In David Harrison’s third solo show with the gallery, a selection of new work presents a densely populated and fully realised universe, where the supernatural pull of the natural world is intertwined with a keen sense of modern civilisation’s insensitivities.
Foxglove, Belladonna and Wolfsbane fairies are among the cast of potent female characters at the heart of this body of work. Though they might be distant relatives to the flower fairies of twentieth century artist Cicely Barker, who envisioned the flora native to English hedgerows and meadows as prepubescent children, Harrison’s exuberantly unsafe anthropomorphised flowers epitomise the threat of danger that makes modern society increasingly uneasy. Marginalised by sanitised landscapes in which barren office blocks and bland housing estates proliferate – peopled by briefcase-touting unprincipled property developers, trapped workers and disenfranchised youths – their luxuriant groves are at best surveyed from the safe remove of a bedroom window. The mutual effects of this estrangement resonate throughout Flowers of Evil, The Nature of Chaos, 2015, in which nature’s rhythms, the migratory paths of birds and life-cycles of insects, are thrown off-balance by pervasive wireless signals, and the threatened collapse of drained marshland on which a group of executive homes has been built is symbolised by an apocalyptic river of blood.
The meeting of these apparently antithetical, mythic and mundane worlds on Harrison’s picture plane finds an echo in the fairy painting of John Anster Fitzgerald and others of the Victorian era. Conceived during Britain’s industrial revolution, Fitzgerald’s scenes of fabulous revelry unfolding on the edge of social consciousness married a gothic interest in otherworldliness with an impulse to cleanse the doors of perception. Morning glory and bindweed, flowers well known for their mind-altering potential, are a telling presence in Fitzgerald’s work, though for Harrison the sensory potential associated with plants does not end with their ingestion. Just as Baudelaire describes smells ‘corrupt, and rich, triumphant, With power to expand into infinity’ inFleurs du Mal, the collection of poems from which this exhibition takes its name, so heady, intoxicating, transporting perfume has long been a fixture of Harrison’s practice. Far from the saccharinely pleasant smells to which modern life habitually exposes us, these works embrace all the various odours of sexuality, and death, which jolt us from our numbed subsistence and bring us into the fullness of experience.

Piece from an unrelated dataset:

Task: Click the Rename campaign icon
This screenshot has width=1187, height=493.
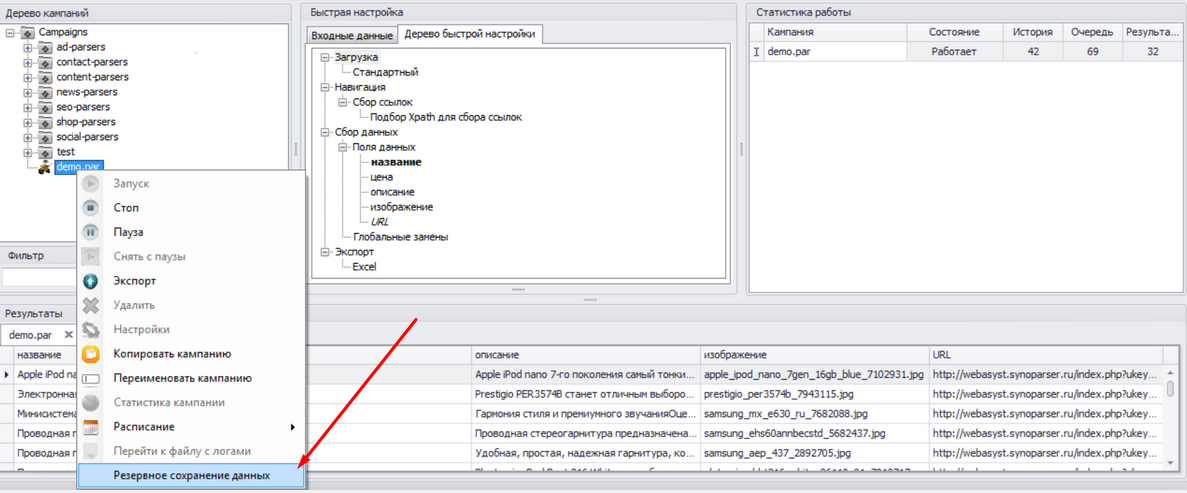Action: [91, 378]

This acute attunement to the material and immaterial environment induces a synthesis of human, animal and vegetable life, imagination and reality, the empirical and the paranormal, in a wild and teeming ecology where plants are fertilised by decomposing skulls and sulphur yellow butterflies are on the lookout for decaying matter on which to feed. Teetering on the cusp of ordinary perception, Harrison’s works refuse not only the limitations of contemporary logic, which would firmly demarcate good and evil, harmful and beneficial (conveniently forgetful of the truth that, in the correct dosage, even deadly plants aid sleep), but also flout physical laws of scale, time and space. Flowers of Evil, The Congregation, 2015, comprises an idiosyncratic medley of ancient symbolism and contemporary narrative where swallows, worms and goldfinches keep company with a saint’s haloed remains and the ghostly inhabitant of, perhaps, a nearby new-build housing estate. Meanwhile, horned Pan commands a host of hares encircling the moon, over the new icons of London’s cult of finance and business. The corrugated ribcage of the cardboard on which the paint is applied is visible in places, this quotidian, useful substance buckling and transforming apparently with a will of its own.
The mood of Harrison’s paintings is sometimes portentous: blood-red suns, human ignorance and copulating corpses all feature, the latter in a mini-series titled Love Means Never Having to Say You’re Ugly. And yet, there is solace to be found in the ceaseless fertility of the natural world, whether coded in the tiny DNA structures visible in a bubbling pool of signs in Flowers of Evil, Enchanter's Nightshade, 2015, or overtly declared in You Can't Kill Me, 2013, its title a defiant graffiti slogan which seems more than applicable to Harrison’s inimitable flowers of evil.
A publication accompanies the exhibition with a conversation between David Harrison and Peter Doig and a contribution by filmmaker Stella Scott.